Start of DATA TO EXAMINE

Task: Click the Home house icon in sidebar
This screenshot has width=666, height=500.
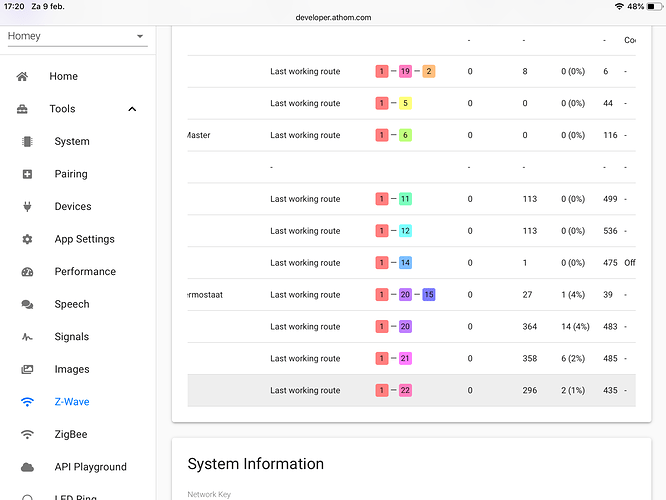Action: click(22, 76)
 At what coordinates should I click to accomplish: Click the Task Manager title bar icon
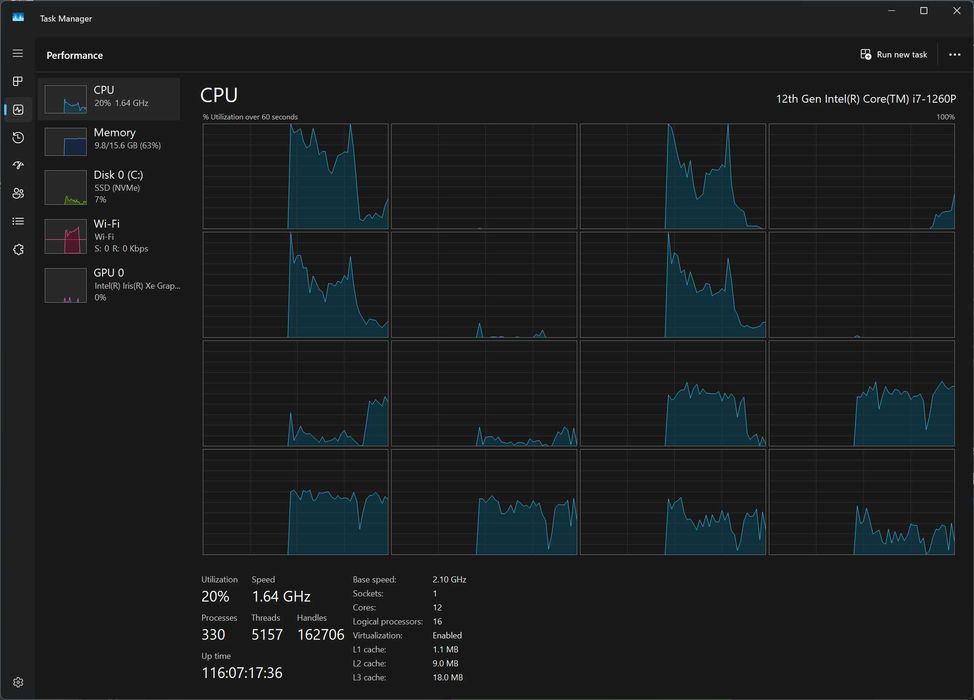[18, 18]
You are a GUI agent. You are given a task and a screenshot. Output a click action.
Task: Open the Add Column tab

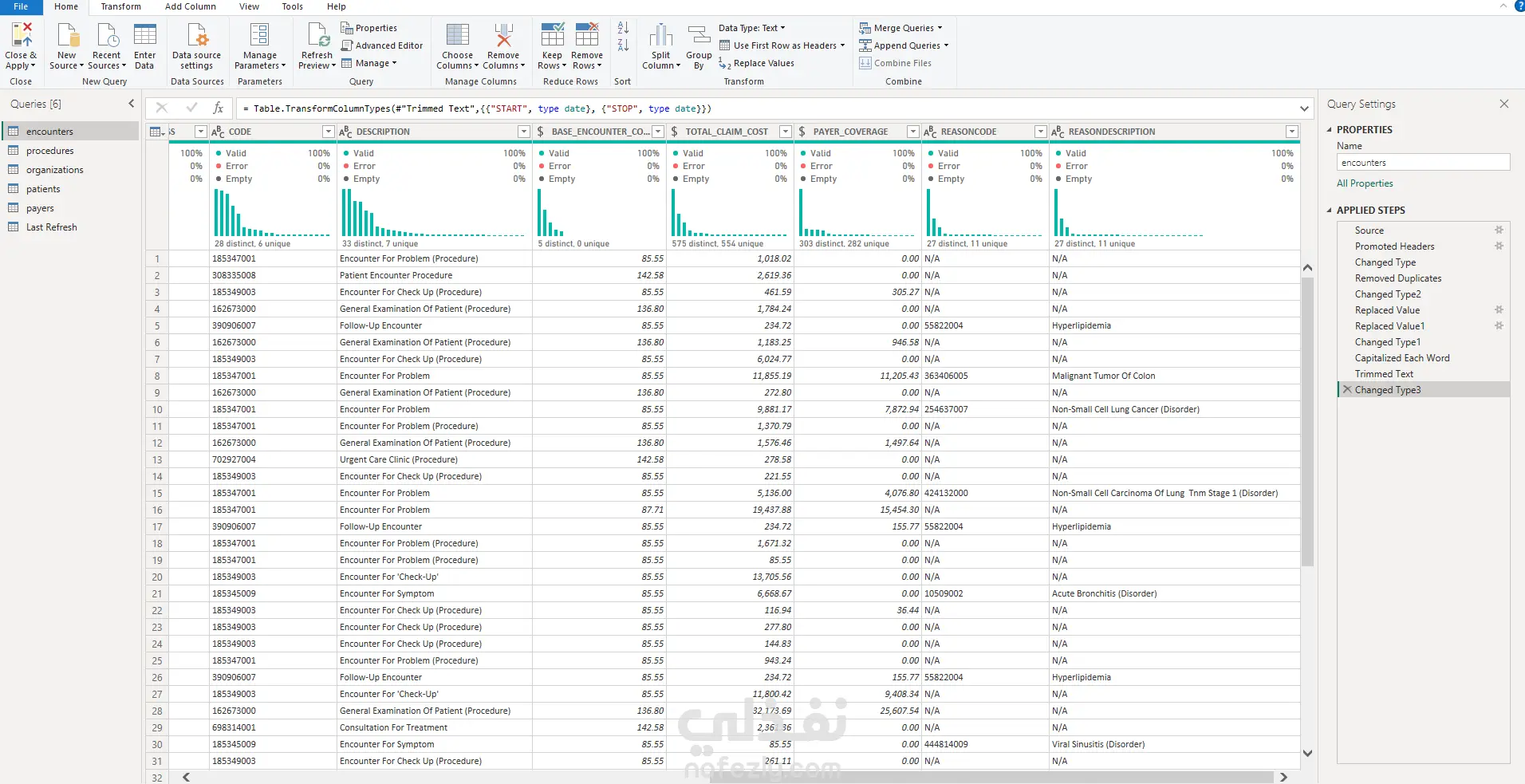tap(190, 6)
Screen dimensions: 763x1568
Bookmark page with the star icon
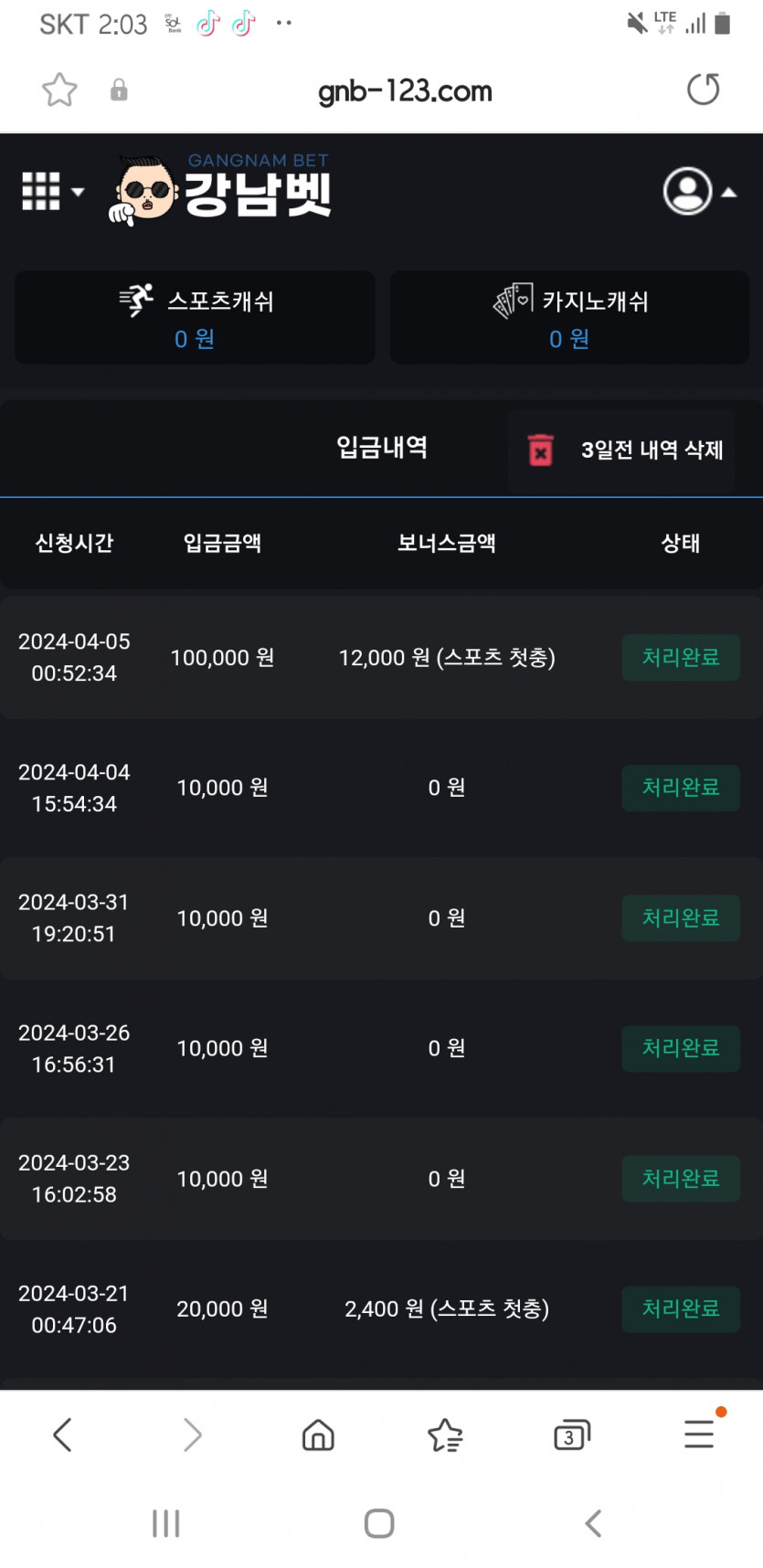click(x=59, y=90)
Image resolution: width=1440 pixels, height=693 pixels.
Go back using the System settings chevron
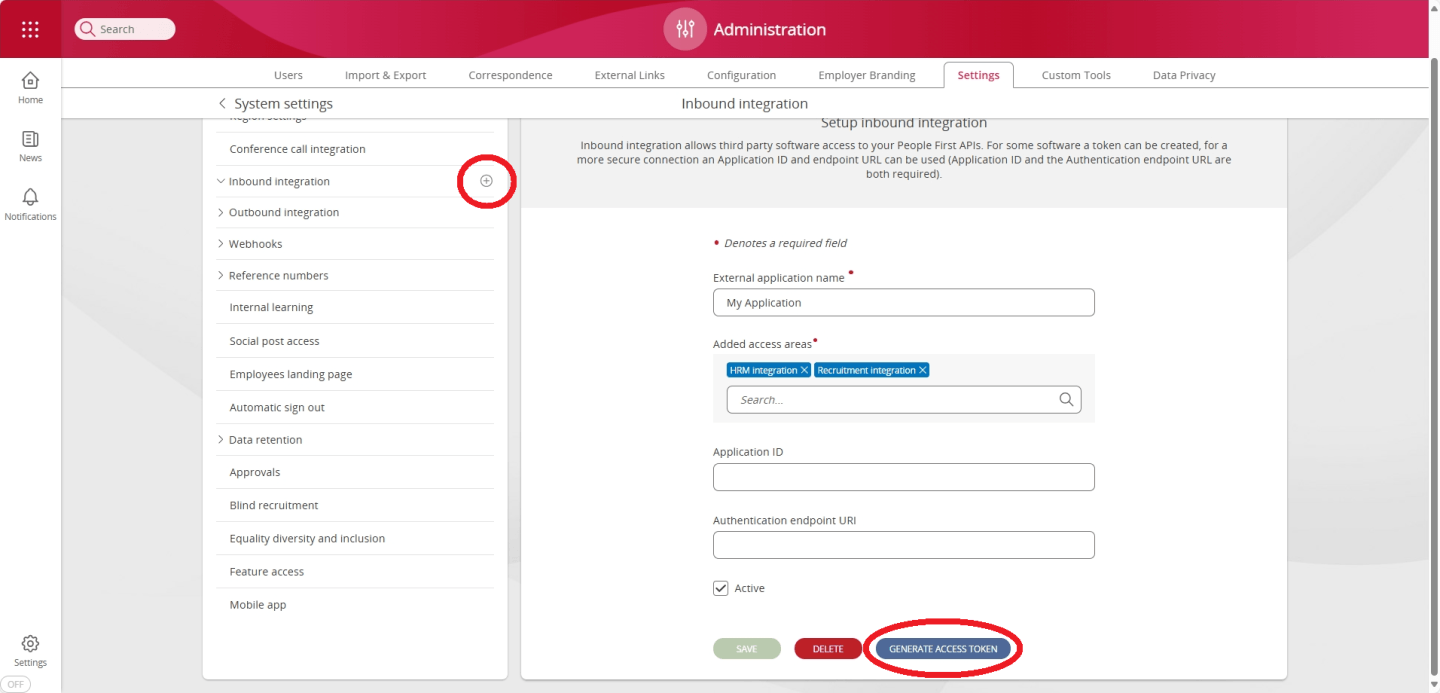pos(222,103)
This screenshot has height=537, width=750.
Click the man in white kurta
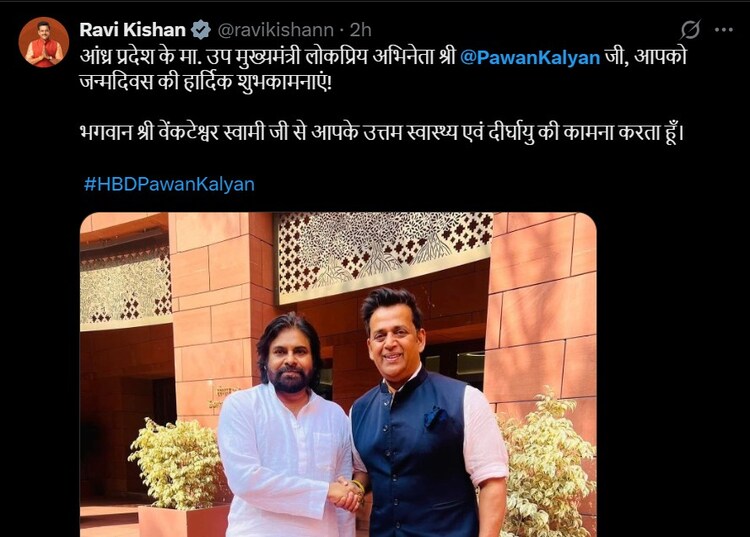287,426
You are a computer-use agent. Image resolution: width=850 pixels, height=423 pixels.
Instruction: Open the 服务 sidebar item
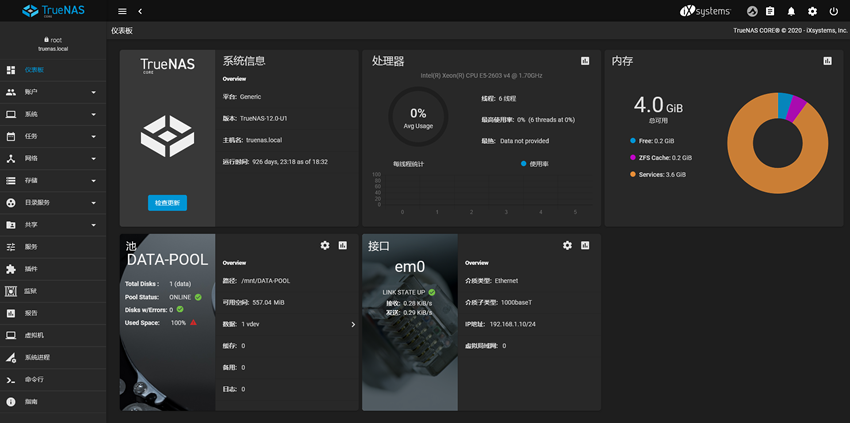pos(31,247)
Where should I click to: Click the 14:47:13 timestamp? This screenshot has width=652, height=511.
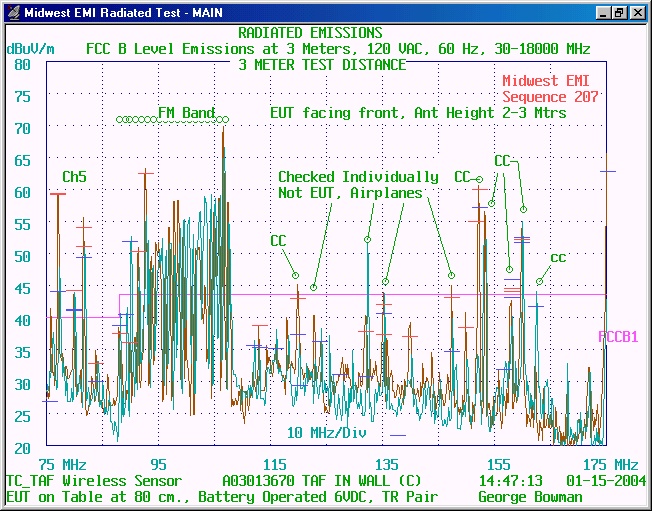tap(511, 481)
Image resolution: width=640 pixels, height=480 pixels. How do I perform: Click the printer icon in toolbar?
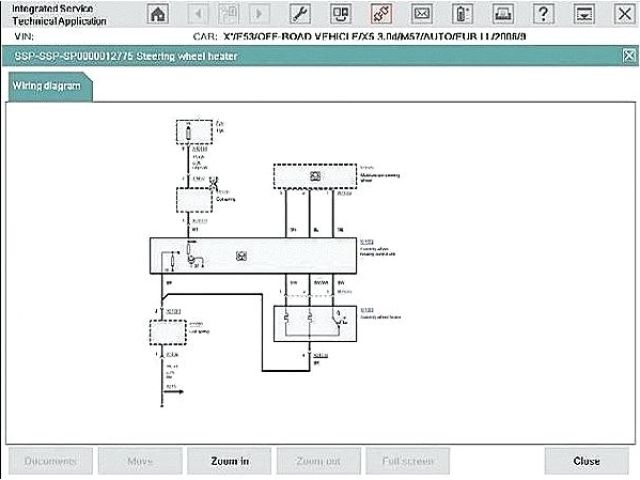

End of DATA TO EXAMINE

**ASSIGNMENT**
Give back the data exactly, with no images.

**EXERCISE RESULT**
Task: Click the Home house icon in sidebar
This screenshot has width=666, height=500.
Action: click(22, 76)
 At what coordinates should I click to accomplish: Click the Task Manager title bar icon
[18, 18]
You are a GUI agent. You are given a task and a screenshot. Output a click action.
Task: Open the Add Column tab

tap(190, 6)
Screen dimensions: 763x1568
Bookmark page with the star icon
click(x=59, y=90)
Image resolution: width=1440 pixels, height=693 pixels.
Go back using the System settings chevron
pos(222,103)
This screenshot has height=537, width=750.
Click the man in white kurta
287,426
You are a computer-use agent. Image resolution: width=850 pixels, height=423 pixels.
Instruction: Open the 服务 sidebar item
pos(31,247)
Where should I click to: Click the 14:47:13 timestamp? This screenshot has width=652, height=511.
tap(511, 481)
Image resolution: width=640 pixels, height=480 pixels. How do I perform: Click the printer icon in toolbar?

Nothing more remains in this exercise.